2005’te Ankara’da yapılan bir toplantı ile tüm üretici şirketlerin R&TTE standartlarına uygun üretim yapılabilmesi için bu standartlara yönelik test laboratuvarları kurmaları, BTK uzmanlarınca yeterlilik verildikten sonra üretim izin belgesi alınarak buna göre üretim yapılmasına izin verileceği belirtildi. Özaydın, standartlara uygun üretilen her cihaza BTK’dan satın alınan denetim pulu yapıştırılmasının uygun görüldüğünü, buna uymayanlara ise ceza kesilerek denetlemenin ciddiyetinin ortaya konulduğunu söyledi. Buna göre, her üretim yapılan cihazın testleri R&TTE standartlarında yapılacak ve test raporları BTK’ya teslim edilecekti. Özaydın, “Bu testler yapıldı, hem de her biri yurtdışında ve en az beş bin dolara. Yüksek rakamları bulan test masrafları oluştu” dedi ve ekledi: “R&TTE standartlarında akredite olmuş laboratuvar Türkiye’de olsaydı, daha uygun rakamlar ortaya çıkabilirdi.”
“Uyduya talep artacak”
Özaydın, bu uygulamanın kısa sürede atıl duruma geçtiğini, denetim pulu işinden vazgeçildiğini ifade etti. Özaydın, “BTK, 2006 sonunda hiçbir açıklama yapmadan denetime son verdi. GSM daha cazip gelmiş olabilir. Oysa sektörümüz, desteklediğimiz alt sektörler ile yıllık 400 bin dolar civarında ihracat hacmine sahip” hatırlatmasını yaptı. Televizyon izleme oranı halen uydu ağırlıklı olduğundan Özaydın, gelecek beş yılın sektör için hareketli geçmesini beklediklerini ifade etti. Asıl konu ise merdiven altı ürünlerin satışı. “Standardı olmayan, TRT bandrol ÖTV’si ödenmemiş, faturası dahi olmayan birçok marka satışına devam ediyor” eleştirisini yapan Özaydın, denetlemenin sahada olduğunu, perakendeci ve devletin karşı karşıya kaldığını belirtti ve şöyle devam etti: “Oysa bunları üreten ve sahaya süren şirketler belli.

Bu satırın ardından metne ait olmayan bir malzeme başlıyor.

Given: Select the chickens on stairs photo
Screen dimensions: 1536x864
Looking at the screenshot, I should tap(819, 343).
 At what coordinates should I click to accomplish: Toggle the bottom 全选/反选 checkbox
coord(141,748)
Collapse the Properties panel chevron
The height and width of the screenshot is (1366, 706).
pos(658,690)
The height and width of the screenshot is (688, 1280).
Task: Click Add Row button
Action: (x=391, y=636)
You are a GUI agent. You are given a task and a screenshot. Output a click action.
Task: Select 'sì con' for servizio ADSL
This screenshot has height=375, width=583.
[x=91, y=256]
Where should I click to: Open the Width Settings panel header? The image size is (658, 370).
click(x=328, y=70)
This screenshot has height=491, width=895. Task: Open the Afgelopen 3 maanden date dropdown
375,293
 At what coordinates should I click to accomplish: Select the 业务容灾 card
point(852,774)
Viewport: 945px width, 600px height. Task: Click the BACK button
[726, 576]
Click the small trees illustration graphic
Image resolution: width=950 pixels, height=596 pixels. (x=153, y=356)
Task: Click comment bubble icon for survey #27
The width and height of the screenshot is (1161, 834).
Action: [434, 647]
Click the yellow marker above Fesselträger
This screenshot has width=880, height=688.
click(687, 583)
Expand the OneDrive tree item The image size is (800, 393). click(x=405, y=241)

Gerçek temizlik, bu şirketlerin merkezlerine yapılacak yaptırımdan geçer. Bu konuda görüş verdiğimiz çeşitli kurumlar, satıcıların bu şartlarda ürün alıp satım yapmamalarını öneriyor. Oysa rekabet, satıcıları buna yönlendiriyor.”
Özaydın, sektörde uygulama, denetim ve düzenleme gibi başlıklarda net sorumluluğu olan yetkili bir kurum olmadığına dikkat çekti. Sanayi Bakanlığı Sanayi Şube Müdürlüğü’nün bir taslak çalışmadan bahsetmesine rağmen bir gelişme olmadığına işaret eden Özaydın, “TUYAD’dan görüş alındı, ama konu ileri elektronik teknolojileri olunca, uzmanı da aynı kategoride olmalı. Yani BTK bu işe çok yakın” yorumunu ekledi. “Daha fazla uydunun yayında olması, sektörü ve sektöre hizmet verenleri memnun edecek” yorumunu yapan Özaydın, düzenlemeler konusunda TUYAD olarak çalışmalarını şöyle anlattı: “Sanayi Bakanlığı ve BTK ile görüşmelerimiz devam etmekte. Tüm bu çalışmaların TUYAD görüşleri alınarak yapılmasını ümit ediyoruz. BTK bu konuda yetkilendirilmiş kurum olduğundan ve gerçek işi teknoloji olduğundan, bizce denetleme açısından en doğru kurum. Devletin kalıcı denetleme sitemi olmalı, uymayanlar haksız rekabet etmekten men edilmeli.”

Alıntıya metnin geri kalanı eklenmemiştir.